Le droit à la santé et à la vie

Journal International de Médecine - Refus de soins : le Défenseur des droits remonte au créneau

Janvier 2017, par Info santé sécu social

Paris, le lundi 30 janvier 2017 -

Régulièrement, les refus de soins liés aux conditions économiques des patients sont dénoncés par les associations de malades. La pratique du "testing", d’abord utilisée par les organisations non gouvernementales puis par les institutions ont permis de mettre en évidence que cette pratique n’est pas totalement marginale. Ainsi, une enquête réalisée en 2006 par l’Institut de recherche en documentation et en économie de la santé (IRDES) avait mis en évidence que des refus de soins étaient constaté chez pas moins de 41 % des spécialistes (tous secteurs confondus) et 4,8 % des généralistes. Trois ans plus tard, d’autres travaux mettaient en évidence que 19,28 % des appels à des cabinets de praticiens pouvaient conduire à un refus manifestement lié au fait que le patient se présente comme relevant de la CMU.

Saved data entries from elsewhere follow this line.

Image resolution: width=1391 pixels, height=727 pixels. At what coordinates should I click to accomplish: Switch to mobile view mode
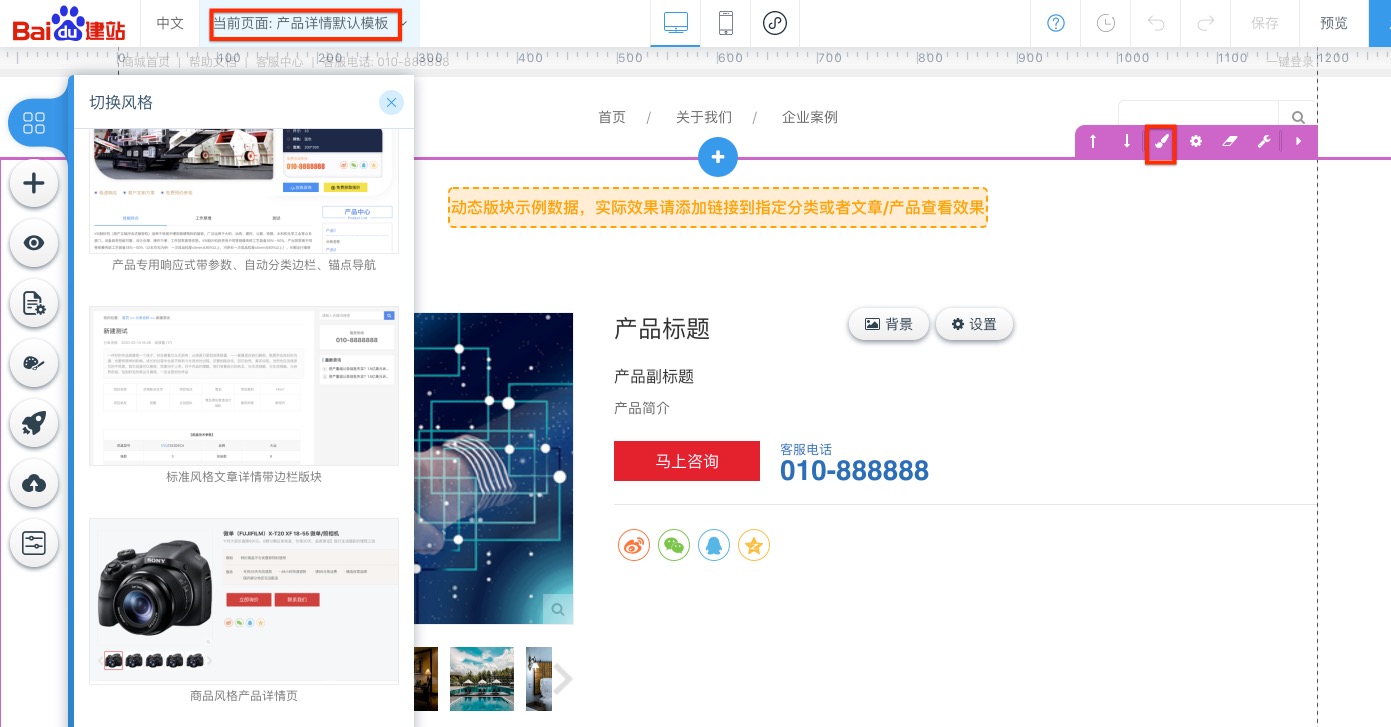(x=726, y=23)
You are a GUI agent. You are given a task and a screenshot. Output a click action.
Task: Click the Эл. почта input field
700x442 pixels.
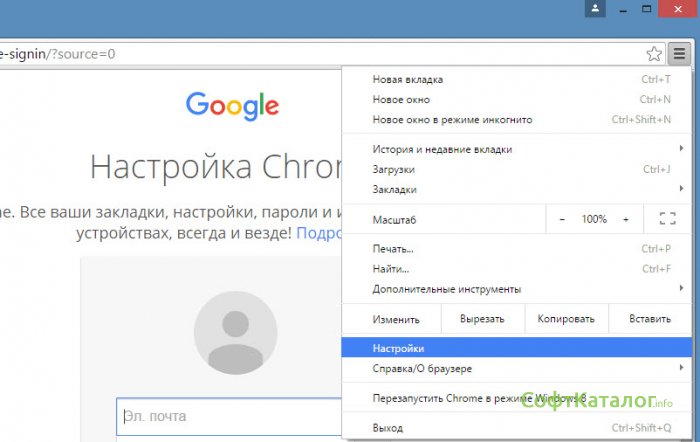(228, 416)
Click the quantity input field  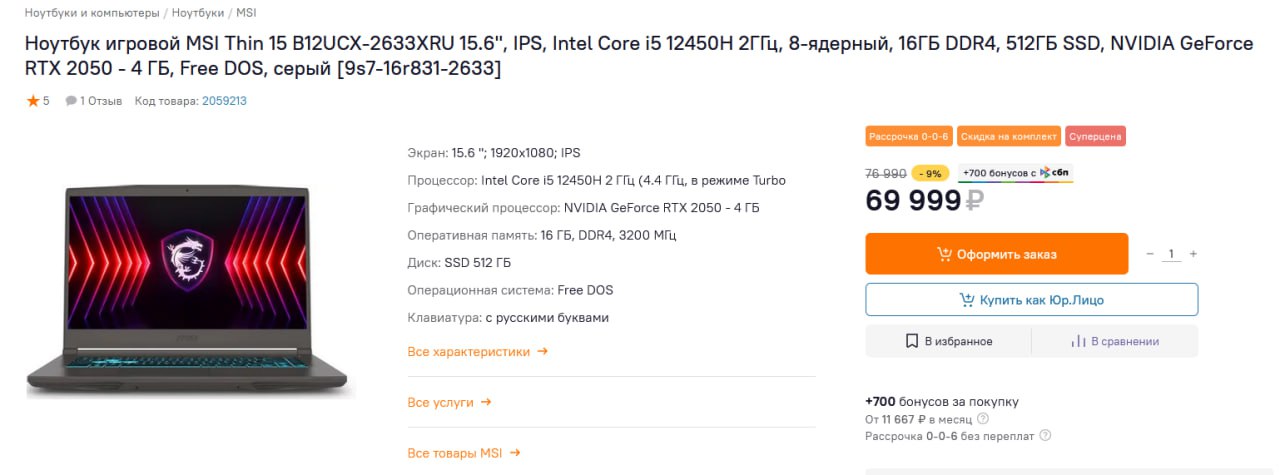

Des préconisations régulières

En 2014, le Défenseur des droits avait consacré un long rapport aux refus de soins assorti de différentes propositions pour mieux lutter contre ce phénomène. Il rappelait que « les refus de soins sont plus fréquents chez les dentistes que chez les médecins. S’agissant des médecins, les refus de soins sont plus élevés pour les médecins spécialistes que pour les médecins généralistes. Toutefois, ce résultat est à nuancer en fonction de la spécialité du médecin et du secteur ». Parmi ses préconisations, il recommandait que des conventions soient signées avec les ordres des professionnels de santé et la CNAMTS afin que des opérations régulières de testing soient réalisées. Le Défenseur des droits insistait également sur la nécessité d’organiser des opérations de sensibilisation des professionnels de santé, afin de leur rappeler les règles s’imposant. Si la loi de santé a répondu à la recommandation concernant la réalisation de testing (confiée à l’Ordre), la mobilisation se fait encore attendre en ce qui concerne la sensibilisation des praticiens.

Les refus de soins affichés sur le net

De fait, aujourd’hui, les refus de soins "affichés" liés aux conditions socio-économiques des patients sont encore fréquents. Ces derniers ne sont aujourd’hui plus masqués comme l’ont mis en évidence plusieurs associations qui ont pu constater que sur les sites internet de praticiens ou sur les portails de prise de rendez-vous en ligne, les mentions « pas de CMU » ou « pas d’AME » ne sont pas rares. Parfois expliquées par l’absence de lecteur de la carte vitale, ces exclusions sont cependant totalement interdites par la loi. Elles scandalisent un collectif d’associations (Médecins du monde, la Fédération des acteurs de la solidarité (Fars) et le Collectif interassociatif sur la santé (CISS) qui fort de leurs observations viennent de saisir le Défenseur des droits afin qu’il conduise des investigations approfondies sur le sujet. Le Défenseur vient de répondre à cette doléance en annonçant l’ouverture d’une enquête sur ces sites en particulier et d’une manière générale sur les pratiques de refus de soins. « Aucune personne ne peut faire l’objet de discriminations dans l’accès à la prévention ou aux soins, précise le communiqué. Le fait d’annoncer publiquement le refus de ces patients, même en les réorientant vers les hôpitaux publics, est contraire aux articles 225-1 et 225-2 du code pénal interdisant les discriminations » rappelle le Défenseur des droits dans un communiqué publié vendredi. Un rapport public sur « les pratiques médicales et dentaires, entre différenciation et discriminations » devrait être dévoilé dès le mois de mars, qui permettra de mieux connaître ce phénomène et de préciser une nouvelle fois les mesures à mettre en œuvre pour l’endiguer.

Alors que l’Ordre, dans le sillage de l’annonce du Défenseur des droits, a annoncé son intention d’engager des poursuites contre les médecins contrevenant, les syndicats de praticiens affichent eux aussi leur détermination à agir mais rappellent également le nécessaire engagement des caisses à améliorer leur délai de paiement des consultations.